▸ **EXERCISE GOAL**
The word "phone" occurs in some lines of the data. Return each such line.

***

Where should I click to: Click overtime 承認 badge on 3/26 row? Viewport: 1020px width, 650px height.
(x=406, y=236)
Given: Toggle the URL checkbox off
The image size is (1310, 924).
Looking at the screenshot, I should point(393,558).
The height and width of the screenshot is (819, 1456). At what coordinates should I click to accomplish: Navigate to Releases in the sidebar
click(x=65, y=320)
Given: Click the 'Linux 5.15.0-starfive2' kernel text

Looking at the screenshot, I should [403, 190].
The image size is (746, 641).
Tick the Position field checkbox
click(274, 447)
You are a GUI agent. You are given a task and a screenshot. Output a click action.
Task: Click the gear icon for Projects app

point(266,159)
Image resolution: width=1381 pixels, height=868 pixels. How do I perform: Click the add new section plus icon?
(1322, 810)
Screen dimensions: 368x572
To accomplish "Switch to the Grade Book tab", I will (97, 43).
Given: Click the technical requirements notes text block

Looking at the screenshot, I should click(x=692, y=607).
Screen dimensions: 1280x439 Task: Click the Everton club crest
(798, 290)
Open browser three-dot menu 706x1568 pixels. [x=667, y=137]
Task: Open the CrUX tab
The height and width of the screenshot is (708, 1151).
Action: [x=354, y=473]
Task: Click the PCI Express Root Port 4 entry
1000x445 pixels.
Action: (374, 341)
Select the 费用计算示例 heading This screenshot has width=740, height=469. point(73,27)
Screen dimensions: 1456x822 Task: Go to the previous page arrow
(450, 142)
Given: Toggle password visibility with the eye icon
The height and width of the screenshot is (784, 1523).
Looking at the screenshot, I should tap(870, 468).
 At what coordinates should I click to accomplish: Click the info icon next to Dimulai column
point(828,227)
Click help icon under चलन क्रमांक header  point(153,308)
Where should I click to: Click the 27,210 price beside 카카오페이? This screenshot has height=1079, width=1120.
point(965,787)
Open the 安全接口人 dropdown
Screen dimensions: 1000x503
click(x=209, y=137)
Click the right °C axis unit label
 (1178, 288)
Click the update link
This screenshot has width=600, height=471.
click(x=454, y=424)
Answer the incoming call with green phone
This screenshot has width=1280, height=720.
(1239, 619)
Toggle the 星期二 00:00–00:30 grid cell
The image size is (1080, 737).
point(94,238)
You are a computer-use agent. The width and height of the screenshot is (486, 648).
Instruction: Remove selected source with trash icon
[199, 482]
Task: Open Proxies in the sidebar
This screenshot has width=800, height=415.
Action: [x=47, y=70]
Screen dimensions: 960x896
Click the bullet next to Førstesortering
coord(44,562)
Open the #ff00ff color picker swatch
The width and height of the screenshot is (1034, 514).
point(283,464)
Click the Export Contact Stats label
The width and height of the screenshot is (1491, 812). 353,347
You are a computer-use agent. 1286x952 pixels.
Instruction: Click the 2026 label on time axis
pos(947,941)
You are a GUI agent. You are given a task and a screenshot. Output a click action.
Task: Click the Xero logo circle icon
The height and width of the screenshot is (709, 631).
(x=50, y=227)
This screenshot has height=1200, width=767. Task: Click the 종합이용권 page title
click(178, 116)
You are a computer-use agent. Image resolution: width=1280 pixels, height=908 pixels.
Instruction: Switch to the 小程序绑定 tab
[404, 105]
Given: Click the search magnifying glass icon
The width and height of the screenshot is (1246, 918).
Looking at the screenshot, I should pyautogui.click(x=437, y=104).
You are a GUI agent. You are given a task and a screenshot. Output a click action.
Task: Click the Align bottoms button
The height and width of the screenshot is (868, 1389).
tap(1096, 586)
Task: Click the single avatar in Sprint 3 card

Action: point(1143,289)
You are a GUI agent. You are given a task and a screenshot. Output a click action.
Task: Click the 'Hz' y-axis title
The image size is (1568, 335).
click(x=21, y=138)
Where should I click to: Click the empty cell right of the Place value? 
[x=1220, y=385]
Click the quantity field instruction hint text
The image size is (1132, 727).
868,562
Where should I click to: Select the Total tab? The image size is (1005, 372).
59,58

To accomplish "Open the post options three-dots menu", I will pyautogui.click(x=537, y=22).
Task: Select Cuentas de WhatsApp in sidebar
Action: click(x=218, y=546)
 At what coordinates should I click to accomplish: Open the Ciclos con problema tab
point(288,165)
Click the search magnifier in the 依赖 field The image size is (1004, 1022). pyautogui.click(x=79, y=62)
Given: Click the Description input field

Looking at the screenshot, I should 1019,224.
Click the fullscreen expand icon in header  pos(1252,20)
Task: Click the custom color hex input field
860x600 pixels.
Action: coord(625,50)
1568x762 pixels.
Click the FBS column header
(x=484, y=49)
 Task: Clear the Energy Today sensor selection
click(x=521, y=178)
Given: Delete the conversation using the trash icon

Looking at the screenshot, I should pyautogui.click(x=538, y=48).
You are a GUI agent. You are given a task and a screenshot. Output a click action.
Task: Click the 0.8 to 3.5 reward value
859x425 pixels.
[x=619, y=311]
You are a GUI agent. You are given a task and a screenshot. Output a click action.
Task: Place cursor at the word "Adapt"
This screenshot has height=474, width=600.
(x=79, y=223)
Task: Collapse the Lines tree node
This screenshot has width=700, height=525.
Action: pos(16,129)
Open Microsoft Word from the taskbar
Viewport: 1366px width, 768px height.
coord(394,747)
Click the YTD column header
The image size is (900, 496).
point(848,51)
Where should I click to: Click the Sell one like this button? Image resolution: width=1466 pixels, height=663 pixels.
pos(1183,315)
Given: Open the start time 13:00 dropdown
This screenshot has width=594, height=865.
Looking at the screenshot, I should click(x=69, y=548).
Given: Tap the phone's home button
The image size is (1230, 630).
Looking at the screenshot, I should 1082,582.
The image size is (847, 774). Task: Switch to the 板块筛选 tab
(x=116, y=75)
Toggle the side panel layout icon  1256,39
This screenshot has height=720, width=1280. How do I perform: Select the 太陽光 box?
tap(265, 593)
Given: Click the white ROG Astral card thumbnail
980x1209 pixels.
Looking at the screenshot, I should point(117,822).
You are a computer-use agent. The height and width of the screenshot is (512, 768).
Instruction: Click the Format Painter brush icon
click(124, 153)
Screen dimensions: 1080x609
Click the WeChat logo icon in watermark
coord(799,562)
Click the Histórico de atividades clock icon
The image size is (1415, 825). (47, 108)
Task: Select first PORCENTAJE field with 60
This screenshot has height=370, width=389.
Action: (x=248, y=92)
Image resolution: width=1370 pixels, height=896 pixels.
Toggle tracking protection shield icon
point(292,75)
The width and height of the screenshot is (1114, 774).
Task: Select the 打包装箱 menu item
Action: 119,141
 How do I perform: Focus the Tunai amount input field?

***

▸ **ANSWER FOR THE TASK**
Answer the incoming call with green phone
Given: Tap the phone's home button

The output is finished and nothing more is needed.